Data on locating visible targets
************

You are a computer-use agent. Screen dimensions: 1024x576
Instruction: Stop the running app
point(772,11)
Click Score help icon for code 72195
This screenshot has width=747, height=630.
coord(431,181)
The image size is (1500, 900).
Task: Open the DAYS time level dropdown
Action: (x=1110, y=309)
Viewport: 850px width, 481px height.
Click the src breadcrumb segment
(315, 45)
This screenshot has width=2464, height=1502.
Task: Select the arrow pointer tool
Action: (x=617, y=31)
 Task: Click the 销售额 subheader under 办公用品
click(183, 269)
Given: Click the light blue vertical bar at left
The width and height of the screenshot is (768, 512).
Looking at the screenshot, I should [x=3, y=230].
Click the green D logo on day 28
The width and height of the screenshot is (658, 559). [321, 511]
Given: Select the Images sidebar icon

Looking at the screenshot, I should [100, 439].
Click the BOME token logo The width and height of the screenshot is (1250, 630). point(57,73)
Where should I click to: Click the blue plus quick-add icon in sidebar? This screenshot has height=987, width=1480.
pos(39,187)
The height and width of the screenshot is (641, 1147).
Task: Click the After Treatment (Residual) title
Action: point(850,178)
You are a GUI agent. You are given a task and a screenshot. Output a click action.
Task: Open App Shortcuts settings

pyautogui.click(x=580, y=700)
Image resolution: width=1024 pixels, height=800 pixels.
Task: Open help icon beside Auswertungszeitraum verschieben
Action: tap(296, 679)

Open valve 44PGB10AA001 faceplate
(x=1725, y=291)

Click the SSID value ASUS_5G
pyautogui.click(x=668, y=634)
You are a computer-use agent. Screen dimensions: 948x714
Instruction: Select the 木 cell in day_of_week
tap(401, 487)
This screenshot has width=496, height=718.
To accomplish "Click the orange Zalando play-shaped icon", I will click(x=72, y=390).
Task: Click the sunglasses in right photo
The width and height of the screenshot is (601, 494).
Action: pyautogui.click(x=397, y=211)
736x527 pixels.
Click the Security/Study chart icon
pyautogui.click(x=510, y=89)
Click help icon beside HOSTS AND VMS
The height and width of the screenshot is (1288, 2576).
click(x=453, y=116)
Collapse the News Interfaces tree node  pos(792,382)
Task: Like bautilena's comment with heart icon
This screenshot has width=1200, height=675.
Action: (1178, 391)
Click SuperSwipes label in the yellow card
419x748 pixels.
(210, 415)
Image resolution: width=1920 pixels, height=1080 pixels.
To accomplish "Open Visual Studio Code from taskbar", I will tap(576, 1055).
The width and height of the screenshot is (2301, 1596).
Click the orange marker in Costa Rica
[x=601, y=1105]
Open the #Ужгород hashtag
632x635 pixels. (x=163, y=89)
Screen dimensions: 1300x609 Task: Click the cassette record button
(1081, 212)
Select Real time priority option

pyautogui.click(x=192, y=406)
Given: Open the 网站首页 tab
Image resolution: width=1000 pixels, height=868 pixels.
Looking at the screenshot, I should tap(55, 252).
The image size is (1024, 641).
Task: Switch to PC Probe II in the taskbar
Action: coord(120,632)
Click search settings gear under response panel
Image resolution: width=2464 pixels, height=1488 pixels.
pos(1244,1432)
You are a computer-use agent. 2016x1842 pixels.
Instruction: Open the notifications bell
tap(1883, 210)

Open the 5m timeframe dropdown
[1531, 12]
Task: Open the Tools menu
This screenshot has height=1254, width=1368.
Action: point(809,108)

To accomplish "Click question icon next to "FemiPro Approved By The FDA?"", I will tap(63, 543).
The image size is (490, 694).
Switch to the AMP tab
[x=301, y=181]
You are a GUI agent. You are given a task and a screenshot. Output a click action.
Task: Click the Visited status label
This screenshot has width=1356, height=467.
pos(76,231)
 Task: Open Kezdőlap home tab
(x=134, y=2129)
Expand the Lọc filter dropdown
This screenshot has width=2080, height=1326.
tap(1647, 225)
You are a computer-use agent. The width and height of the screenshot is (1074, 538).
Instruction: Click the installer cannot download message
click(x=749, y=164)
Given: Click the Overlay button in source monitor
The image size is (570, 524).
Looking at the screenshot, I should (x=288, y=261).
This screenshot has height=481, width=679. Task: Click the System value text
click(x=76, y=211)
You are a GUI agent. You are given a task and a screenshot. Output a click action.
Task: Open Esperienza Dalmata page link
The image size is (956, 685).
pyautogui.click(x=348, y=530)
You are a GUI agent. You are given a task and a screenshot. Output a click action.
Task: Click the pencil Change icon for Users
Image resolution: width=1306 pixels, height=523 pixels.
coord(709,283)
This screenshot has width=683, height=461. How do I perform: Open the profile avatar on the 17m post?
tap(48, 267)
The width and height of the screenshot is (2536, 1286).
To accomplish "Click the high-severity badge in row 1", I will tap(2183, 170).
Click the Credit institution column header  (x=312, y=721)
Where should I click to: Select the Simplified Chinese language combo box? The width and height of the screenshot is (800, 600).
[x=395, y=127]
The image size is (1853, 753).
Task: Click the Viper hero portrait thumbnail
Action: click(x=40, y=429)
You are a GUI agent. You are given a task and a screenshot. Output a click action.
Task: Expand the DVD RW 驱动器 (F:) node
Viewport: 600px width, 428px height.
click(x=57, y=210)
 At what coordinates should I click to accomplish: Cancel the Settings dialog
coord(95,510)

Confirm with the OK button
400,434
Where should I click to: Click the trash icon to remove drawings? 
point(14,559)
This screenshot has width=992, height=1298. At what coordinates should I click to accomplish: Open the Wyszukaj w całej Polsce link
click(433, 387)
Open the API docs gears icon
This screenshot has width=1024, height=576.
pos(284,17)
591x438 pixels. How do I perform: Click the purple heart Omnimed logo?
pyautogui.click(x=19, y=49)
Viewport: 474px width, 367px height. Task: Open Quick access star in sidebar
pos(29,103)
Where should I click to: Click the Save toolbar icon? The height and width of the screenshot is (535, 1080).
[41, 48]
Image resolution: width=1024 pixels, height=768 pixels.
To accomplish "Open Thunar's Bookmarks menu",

************

● **Exercise**: Copy the rows word for word, starting at the line that contains "You are a computer-use agent. Screen dimensions: 948x714" and ending at the line that contains "pyautogui.click(x=192, y=406)".

● **Expected output**:
You are a computer-use agent. Screen dimensions: 948x714
Instruction: Select the 木 cell in day_of_week
tap(401, 487)
This screenshot has width=496, height=718.
To accomplish "Click the orange Zalando play-shaped icon", I will click(x=72, y=390).
Task: Click the sunglasses in right photo
The width and height of the screenshot is (601, 494).
Action: pyautogui.click(x=397, y=211)
736x527 pixels.
Click the Security/Study chart icon
pyautogui.click(x=510, y=89)
Click help icon beside HOSTS AND VMS
The height and width of the screenshot is (1288, 2576).
click(x=453, y=116)
Collapse the News Interfaces tree node  pos(792,382)
Task: Like bautilena's comment with heart icon
This screenshot has width=1200, height=675.
Action: (1178, 391)
Click SuperSwipes label in the yellow card
419x748 pixels.
(210, 415)
Image resolution: width=1920 pixels, height=1080 pixels.
To accomplish "Open Visual Studio Code from taskbar", I will tap(576, 1055).
The width and height of the screenshot is (2301, 1596).
Click the orange marker in Costa Rica
[x=601, y=1105]
Open the #Ужгород hashtag
632x635 pixels. (x=163, y=89)
Screen dimensions: 1300x609 Task: Click the cassette record button
(1081, 212)
Select Real time priority option

pyautogui.click(x=192, y=406)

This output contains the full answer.